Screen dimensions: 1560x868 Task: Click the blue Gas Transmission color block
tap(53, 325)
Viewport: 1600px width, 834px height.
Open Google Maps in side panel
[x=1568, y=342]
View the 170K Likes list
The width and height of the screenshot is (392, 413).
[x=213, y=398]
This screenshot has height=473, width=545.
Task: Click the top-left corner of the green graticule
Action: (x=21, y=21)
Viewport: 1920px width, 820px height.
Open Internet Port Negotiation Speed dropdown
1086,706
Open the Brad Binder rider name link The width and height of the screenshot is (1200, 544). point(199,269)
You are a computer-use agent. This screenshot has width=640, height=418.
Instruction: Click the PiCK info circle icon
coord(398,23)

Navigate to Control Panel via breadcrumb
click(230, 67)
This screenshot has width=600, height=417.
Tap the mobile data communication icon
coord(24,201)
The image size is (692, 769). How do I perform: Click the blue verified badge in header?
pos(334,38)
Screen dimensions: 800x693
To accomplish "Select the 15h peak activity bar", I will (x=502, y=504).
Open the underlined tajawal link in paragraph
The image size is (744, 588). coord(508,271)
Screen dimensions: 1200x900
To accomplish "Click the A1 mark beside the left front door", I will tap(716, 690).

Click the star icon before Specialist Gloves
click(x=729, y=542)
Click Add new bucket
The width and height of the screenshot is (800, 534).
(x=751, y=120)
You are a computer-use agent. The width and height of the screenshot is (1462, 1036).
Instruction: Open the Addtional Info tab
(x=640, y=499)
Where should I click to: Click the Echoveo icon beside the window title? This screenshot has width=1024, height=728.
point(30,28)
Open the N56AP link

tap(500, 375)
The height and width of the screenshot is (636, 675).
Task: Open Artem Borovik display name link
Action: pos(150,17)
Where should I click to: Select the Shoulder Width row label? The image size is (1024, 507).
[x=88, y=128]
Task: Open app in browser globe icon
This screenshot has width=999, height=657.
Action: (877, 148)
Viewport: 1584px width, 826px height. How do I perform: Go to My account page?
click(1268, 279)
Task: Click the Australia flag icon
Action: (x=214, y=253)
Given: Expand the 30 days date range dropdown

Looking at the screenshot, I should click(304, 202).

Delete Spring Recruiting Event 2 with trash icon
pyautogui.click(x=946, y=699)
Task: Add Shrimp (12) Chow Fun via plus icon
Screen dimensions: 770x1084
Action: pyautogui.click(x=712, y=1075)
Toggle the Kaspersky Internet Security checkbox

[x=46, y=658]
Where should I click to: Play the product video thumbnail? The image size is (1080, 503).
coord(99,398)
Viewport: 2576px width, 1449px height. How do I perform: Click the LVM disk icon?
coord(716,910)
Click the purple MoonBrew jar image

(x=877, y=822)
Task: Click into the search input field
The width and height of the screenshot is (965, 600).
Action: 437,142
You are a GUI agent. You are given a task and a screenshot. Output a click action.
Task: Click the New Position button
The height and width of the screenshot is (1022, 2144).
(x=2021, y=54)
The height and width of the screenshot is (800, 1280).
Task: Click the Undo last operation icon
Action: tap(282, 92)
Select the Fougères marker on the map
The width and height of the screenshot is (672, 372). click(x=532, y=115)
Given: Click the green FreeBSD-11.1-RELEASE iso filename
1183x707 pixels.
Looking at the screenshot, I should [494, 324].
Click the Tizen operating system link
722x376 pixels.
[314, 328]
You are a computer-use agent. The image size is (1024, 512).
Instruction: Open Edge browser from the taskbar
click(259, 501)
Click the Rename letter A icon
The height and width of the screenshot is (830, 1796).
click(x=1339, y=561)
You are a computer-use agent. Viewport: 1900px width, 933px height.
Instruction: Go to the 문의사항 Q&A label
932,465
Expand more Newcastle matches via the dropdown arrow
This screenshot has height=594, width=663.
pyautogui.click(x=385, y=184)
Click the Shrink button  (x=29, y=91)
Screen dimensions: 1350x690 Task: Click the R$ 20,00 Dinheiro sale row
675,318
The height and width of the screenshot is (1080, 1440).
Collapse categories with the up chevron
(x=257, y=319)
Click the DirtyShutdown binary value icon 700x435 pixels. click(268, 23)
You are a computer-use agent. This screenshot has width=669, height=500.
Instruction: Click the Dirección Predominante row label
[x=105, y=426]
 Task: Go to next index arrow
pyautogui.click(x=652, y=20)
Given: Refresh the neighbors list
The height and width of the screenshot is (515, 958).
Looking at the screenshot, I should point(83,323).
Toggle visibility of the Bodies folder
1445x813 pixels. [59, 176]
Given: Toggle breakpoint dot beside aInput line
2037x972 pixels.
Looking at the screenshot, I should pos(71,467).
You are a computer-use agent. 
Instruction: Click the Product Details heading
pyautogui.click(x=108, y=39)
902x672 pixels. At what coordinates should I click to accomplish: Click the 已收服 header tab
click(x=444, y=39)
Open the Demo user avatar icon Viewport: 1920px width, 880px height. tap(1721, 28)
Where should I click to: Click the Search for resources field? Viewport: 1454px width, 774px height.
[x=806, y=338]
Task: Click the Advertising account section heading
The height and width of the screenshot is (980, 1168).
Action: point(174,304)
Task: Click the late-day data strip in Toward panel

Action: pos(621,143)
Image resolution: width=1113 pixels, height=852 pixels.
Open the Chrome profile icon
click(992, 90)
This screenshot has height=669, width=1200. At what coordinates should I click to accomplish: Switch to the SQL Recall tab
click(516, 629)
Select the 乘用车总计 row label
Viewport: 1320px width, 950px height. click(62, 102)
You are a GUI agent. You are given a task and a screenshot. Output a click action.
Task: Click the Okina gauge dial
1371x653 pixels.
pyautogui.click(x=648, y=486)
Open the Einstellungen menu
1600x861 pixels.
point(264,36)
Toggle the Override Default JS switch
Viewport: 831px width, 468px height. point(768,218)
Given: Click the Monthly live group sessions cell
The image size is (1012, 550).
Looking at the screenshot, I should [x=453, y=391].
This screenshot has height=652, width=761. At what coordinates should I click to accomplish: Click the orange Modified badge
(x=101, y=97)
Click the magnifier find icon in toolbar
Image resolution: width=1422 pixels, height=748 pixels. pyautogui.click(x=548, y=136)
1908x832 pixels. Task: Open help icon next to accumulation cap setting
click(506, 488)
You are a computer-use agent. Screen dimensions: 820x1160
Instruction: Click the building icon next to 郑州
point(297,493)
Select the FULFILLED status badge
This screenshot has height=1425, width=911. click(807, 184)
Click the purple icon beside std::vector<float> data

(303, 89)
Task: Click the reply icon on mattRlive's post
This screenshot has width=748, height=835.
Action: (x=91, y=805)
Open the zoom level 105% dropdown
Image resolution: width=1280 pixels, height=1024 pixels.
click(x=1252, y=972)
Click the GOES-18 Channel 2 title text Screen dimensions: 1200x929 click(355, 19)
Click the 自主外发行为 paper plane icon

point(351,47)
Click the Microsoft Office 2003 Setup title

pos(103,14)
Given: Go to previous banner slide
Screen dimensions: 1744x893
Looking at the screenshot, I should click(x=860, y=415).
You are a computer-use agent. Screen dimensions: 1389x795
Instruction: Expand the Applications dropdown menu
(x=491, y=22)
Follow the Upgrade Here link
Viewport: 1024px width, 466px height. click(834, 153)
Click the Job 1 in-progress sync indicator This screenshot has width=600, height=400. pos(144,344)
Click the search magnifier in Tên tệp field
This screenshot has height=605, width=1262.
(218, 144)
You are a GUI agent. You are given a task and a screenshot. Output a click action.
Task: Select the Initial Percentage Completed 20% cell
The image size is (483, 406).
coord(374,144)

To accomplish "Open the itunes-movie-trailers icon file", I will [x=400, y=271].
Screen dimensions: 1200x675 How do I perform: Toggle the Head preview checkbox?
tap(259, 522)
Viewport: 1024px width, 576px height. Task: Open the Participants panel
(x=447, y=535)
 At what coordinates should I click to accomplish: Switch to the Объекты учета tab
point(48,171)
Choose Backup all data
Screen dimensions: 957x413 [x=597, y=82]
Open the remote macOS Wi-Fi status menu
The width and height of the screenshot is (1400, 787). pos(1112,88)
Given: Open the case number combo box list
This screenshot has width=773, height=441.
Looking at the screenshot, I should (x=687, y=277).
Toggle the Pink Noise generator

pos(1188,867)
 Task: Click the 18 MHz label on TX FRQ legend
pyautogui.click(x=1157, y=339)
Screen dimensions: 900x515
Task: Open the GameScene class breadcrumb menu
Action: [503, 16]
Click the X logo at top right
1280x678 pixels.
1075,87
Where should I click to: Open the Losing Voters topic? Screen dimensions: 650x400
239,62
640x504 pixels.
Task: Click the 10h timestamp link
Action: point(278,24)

━━━━━━━━

What you need to do:
Read the entries above and find each line holding the word "computer". Copy it out.

Solution to the problem:
You are a computer-use agent. This screenshot has width=640, height=418.
You are a computer-use agent. The width and height of the screenshot is (1462, 1036).
You are a computer-use agent. The image size is (1024, 512).
You are a computer-use agent. Viewport: 1900px width, 933px height.
You are a computer-use agent. This screenshot has width=669, height=500.
You are a computer-use agent. 
You are a computer-use agent. Screen dimensions: 820x1160
You are a computer-use agent. Screen dimensions: 1389x795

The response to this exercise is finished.